PARIS (Reuters) - Noël 2020 et le Nouvel an se fêteront sans les restaurants : un coup de massue pour une profession sinistrée qui s'est démenée comme jamais pour tenter de maintenir son activité en cherchant l'appui des politiques, malgré les mises en garde des scientifiques contre la propagation du nouveau coronavirus.

En repoussant au 20 janvier une éventuelle réouverture pour 168.000 établissements garants de l'art de vivre tricolore, qui seront soutenus économiquement, Emmanuel Macron a brisé bien des espoirs face à une crise sanitaire qui joue les prolongations.

Retour sur le combat d'une profession racontée à Reuters par une douzaine d'acteurs des mondes gastronomiques, politiques et scientifiques, témoins des discussions visant à préserver le fragile équilibre entre urgence sanitaire, impératifs économiques et acceptabilité par les citoyens.

Samedi 26 septembre, c'est la stupeur : au sortir d'un été de liberté, le gouvernement vient de fermer les bars et les restaurants de Marseille devant la progression de l'épidémie. Paris craint d'être la prochaine sur la liste.

Inquiet pour un secteur qu'il représente via le syndicat hôtelier GNI, Pascal Mousset interpelle par SMS un homme politique qui déjeunait souvent Chez Françoise, l'un de ses cinq restaurants voisin de l'Assemblée nationale, avant d'entrer au gouvernement.

"M. Le ministre, de grâce, ne fermez pas Paris", écrit-il à Alain Griset, ex-président de l'organisation de défense des artisans U2P nommé en juillet ministre des Petites et moyennes entreprises.

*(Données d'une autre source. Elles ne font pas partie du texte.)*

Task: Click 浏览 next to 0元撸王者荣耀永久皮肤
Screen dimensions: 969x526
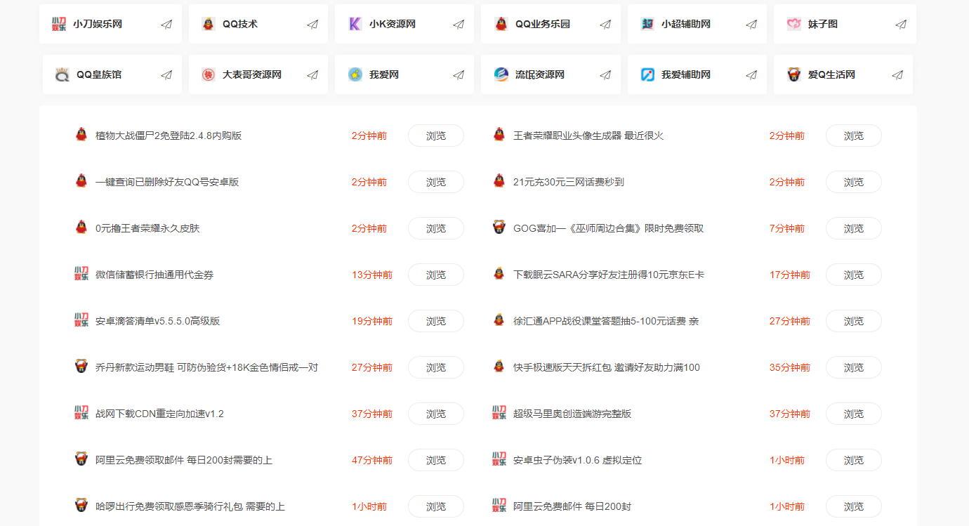Action: (435, 228)
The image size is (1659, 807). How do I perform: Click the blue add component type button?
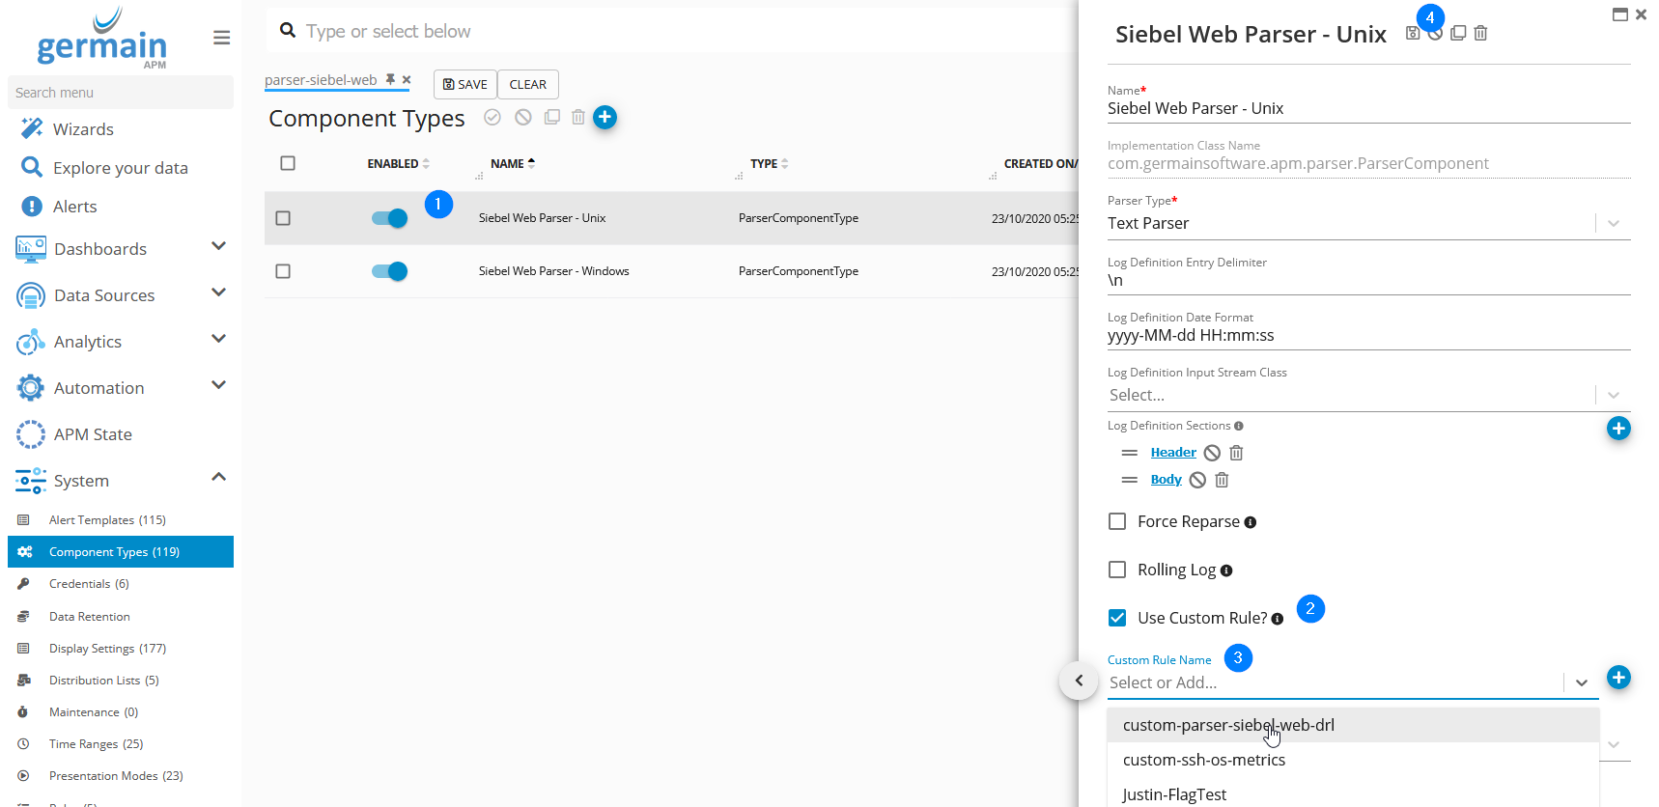click(x=605, y=117)
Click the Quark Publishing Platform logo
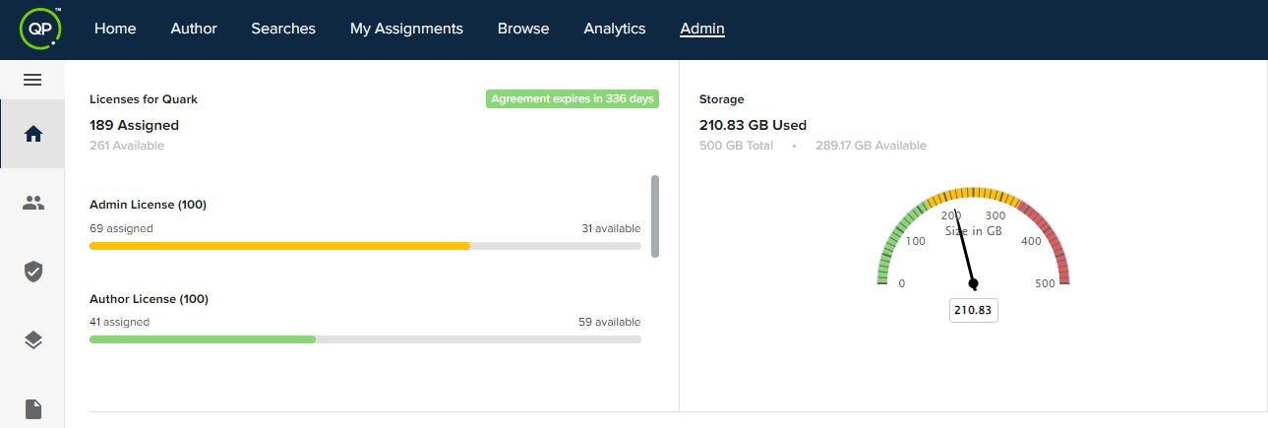This screenshot has height=428, width=1268. coord(40,28)
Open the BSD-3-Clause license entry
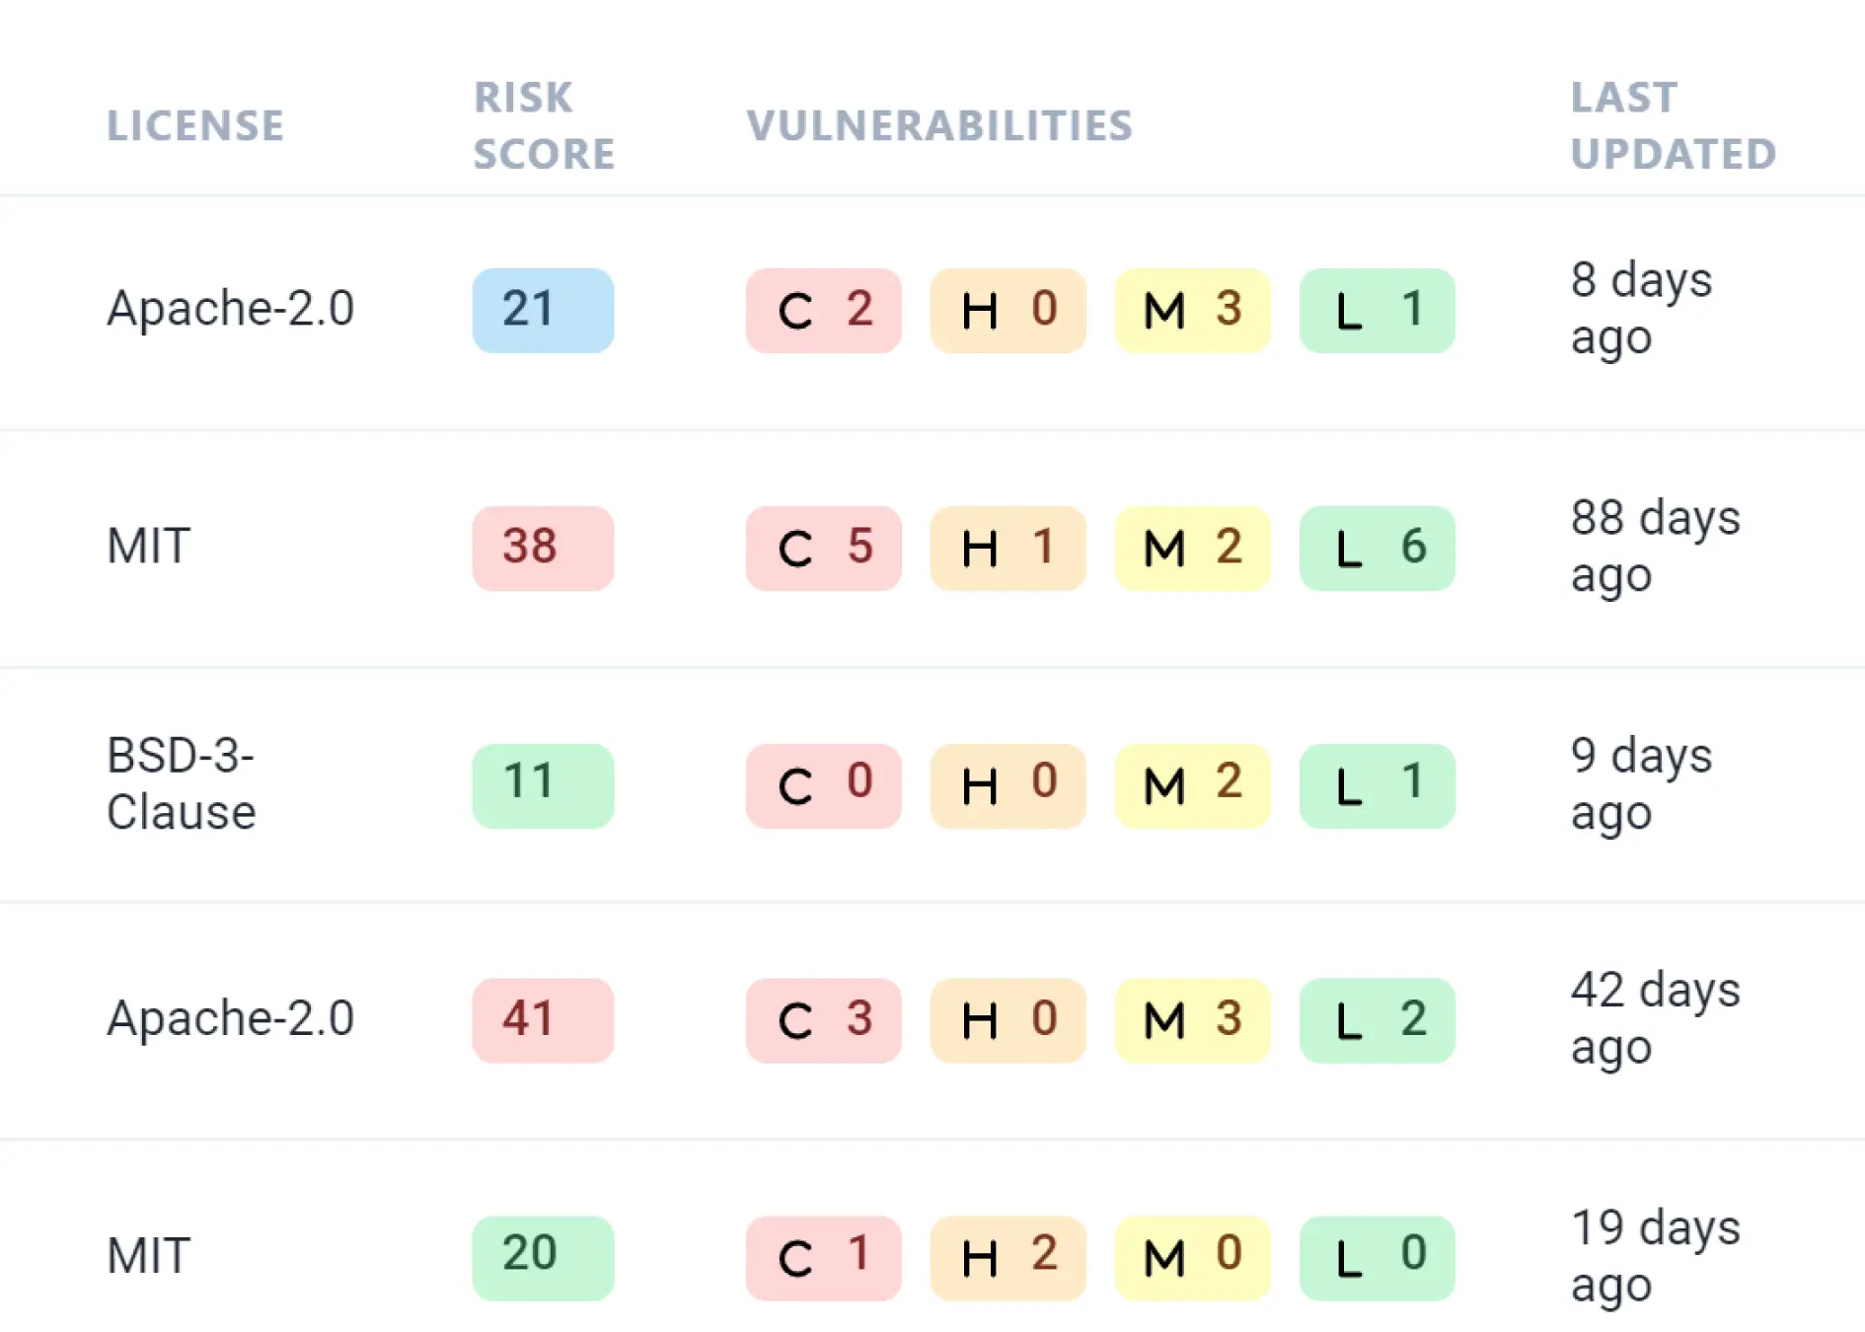Screen dimensions: 1865x1332 click(x=182, y=786)
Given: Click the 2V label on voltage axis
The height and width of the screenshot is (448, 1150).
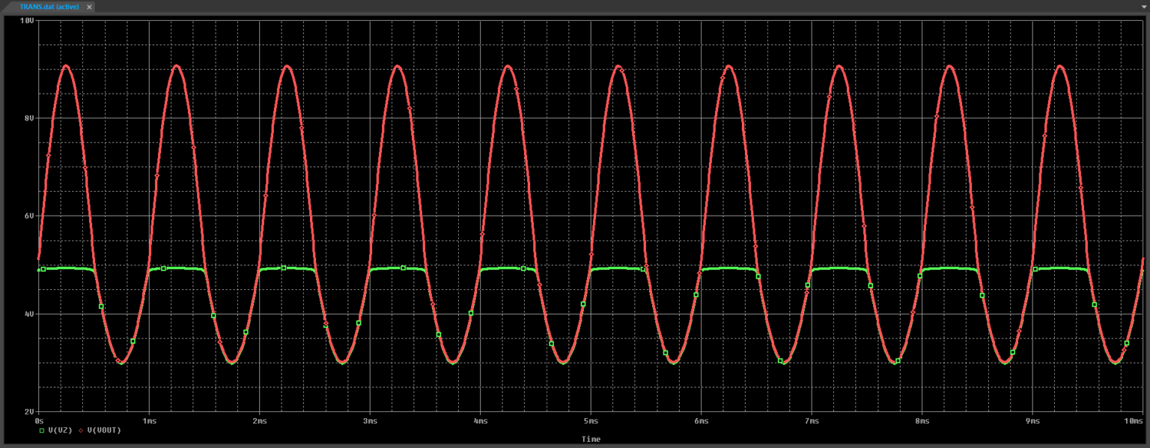Looking at the screenshot, I should click(x=28, y=412).
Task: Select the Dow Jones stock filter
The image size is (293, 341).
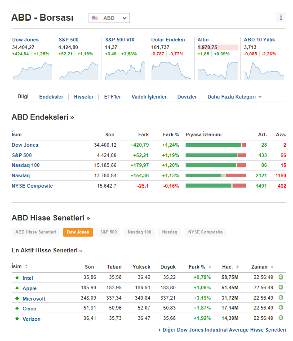Action: coord(78,232)
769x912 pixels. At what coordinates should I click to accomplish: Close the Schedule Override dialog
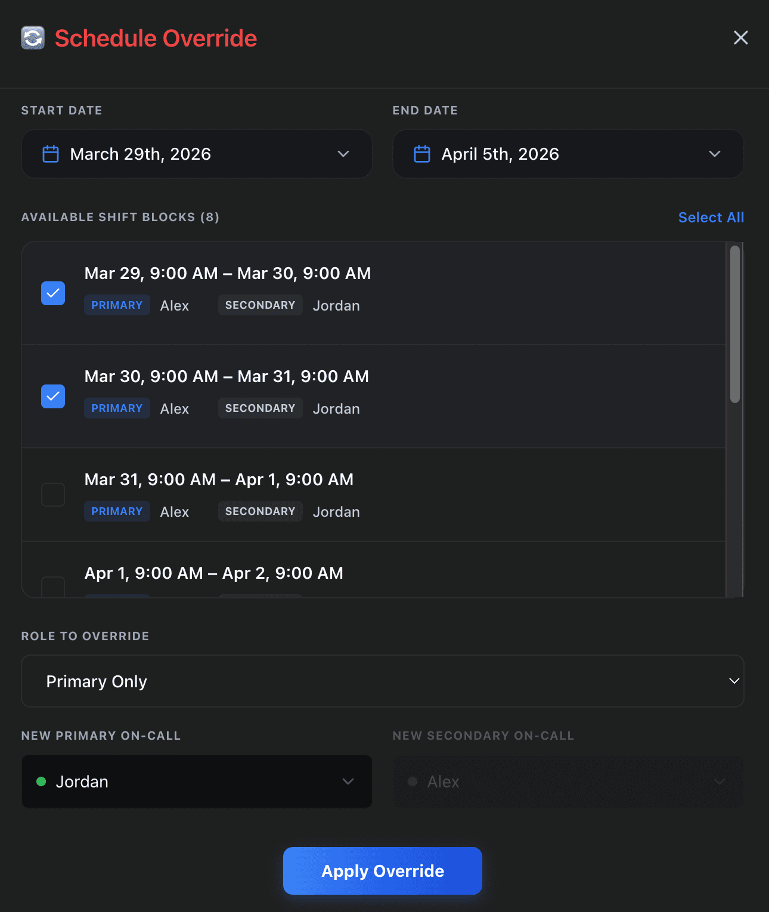coord(740,38)
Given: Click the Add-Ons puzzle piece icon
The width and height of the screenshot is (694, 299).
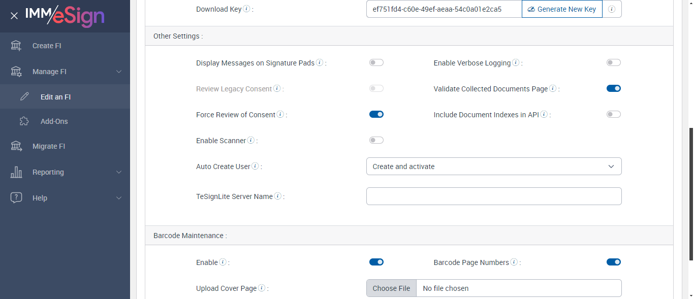Looking at the screenshot, I should click(24, 121).
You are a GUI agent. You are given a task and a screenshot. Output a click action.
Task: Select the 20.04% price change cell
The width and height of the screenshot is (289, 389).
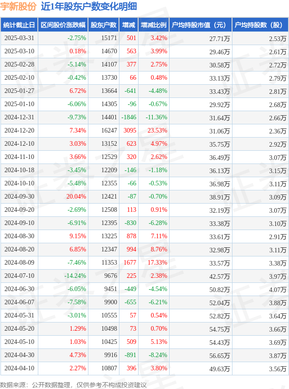76,196
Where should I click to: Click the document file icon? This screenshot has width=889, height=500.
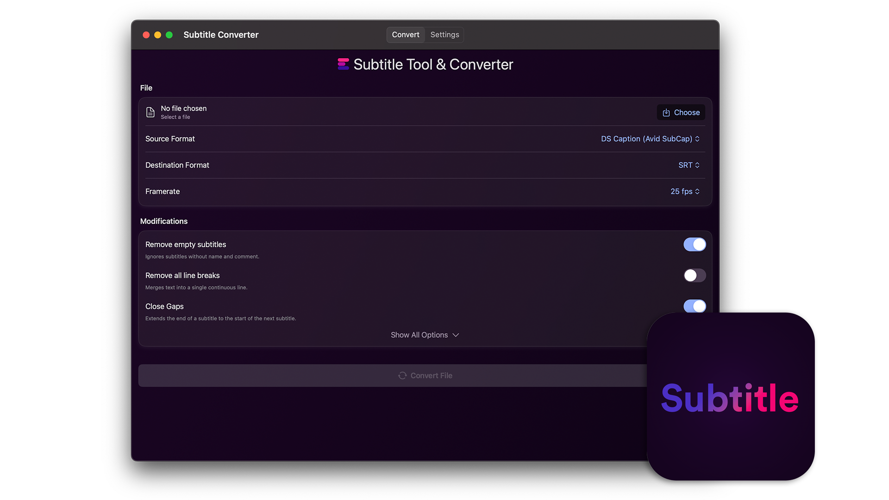[150, 112]
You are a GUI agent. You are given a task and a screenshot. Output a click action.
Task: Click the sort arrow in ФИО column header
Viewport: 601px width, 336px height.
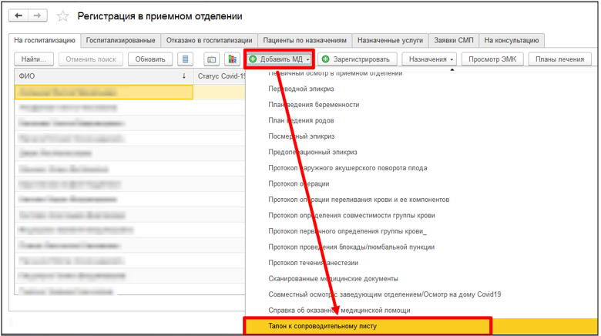(184, 76)
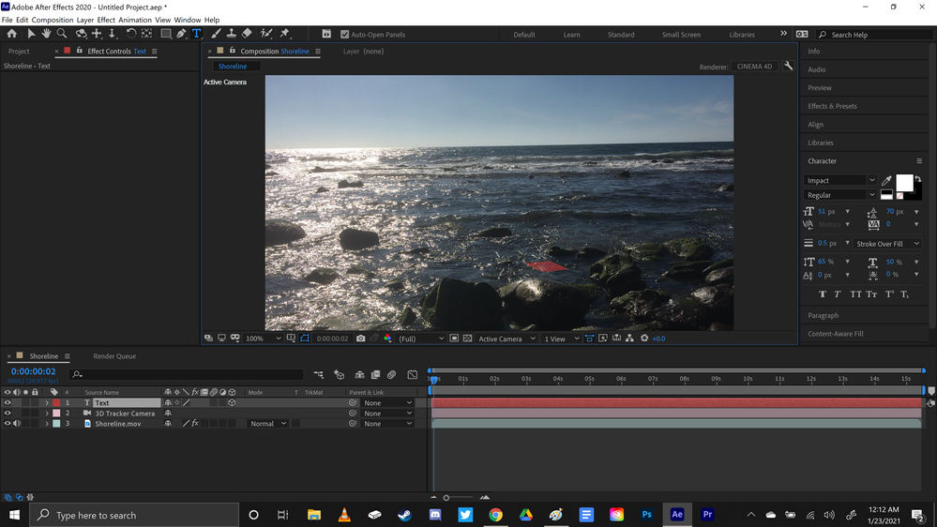
Task: Click the Take Snapshot camera icon
Action: [361, 339]

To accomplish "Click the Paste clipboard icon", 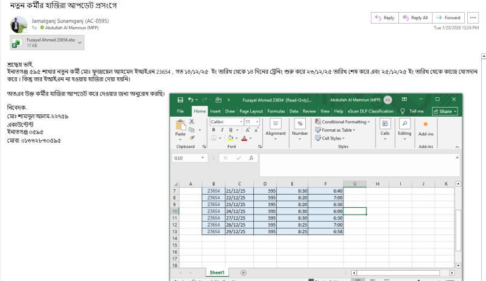I will [181, 126].
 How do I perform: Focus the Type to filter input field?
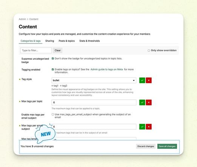coord(36,50)
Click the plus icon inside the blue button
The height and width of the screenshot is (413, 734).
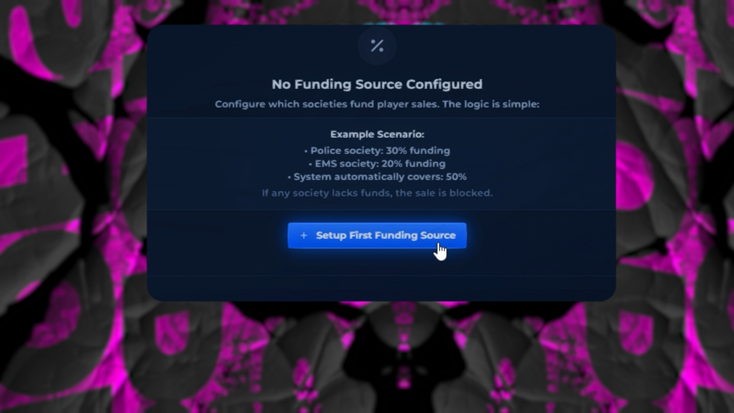[x=304, y=235]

Le sursis n'aura duré qu'un mois, jusqu'au confinement instauré le 30 octobre, après un couvre-feu dans les grandes villes pendant une dizaine de jours.

Une décision tardive aux dires de nombre de scientifiques, qui interpellent depuis des semaines sur la hausse des contaminations, favorisée par un épicurisme propre au pays de la gastronomie.

"C'est un virus très péjoratif pour le mode de vie à la française : manger, boire un verre, discuter, avec des contacts tactiles. Inéluctablement tout cela fait en sorte que le virus se propage", résume Julien Borowczyk, député LaRem, médecin et président de la Commission COVID-19 à l'Assemblée nationale.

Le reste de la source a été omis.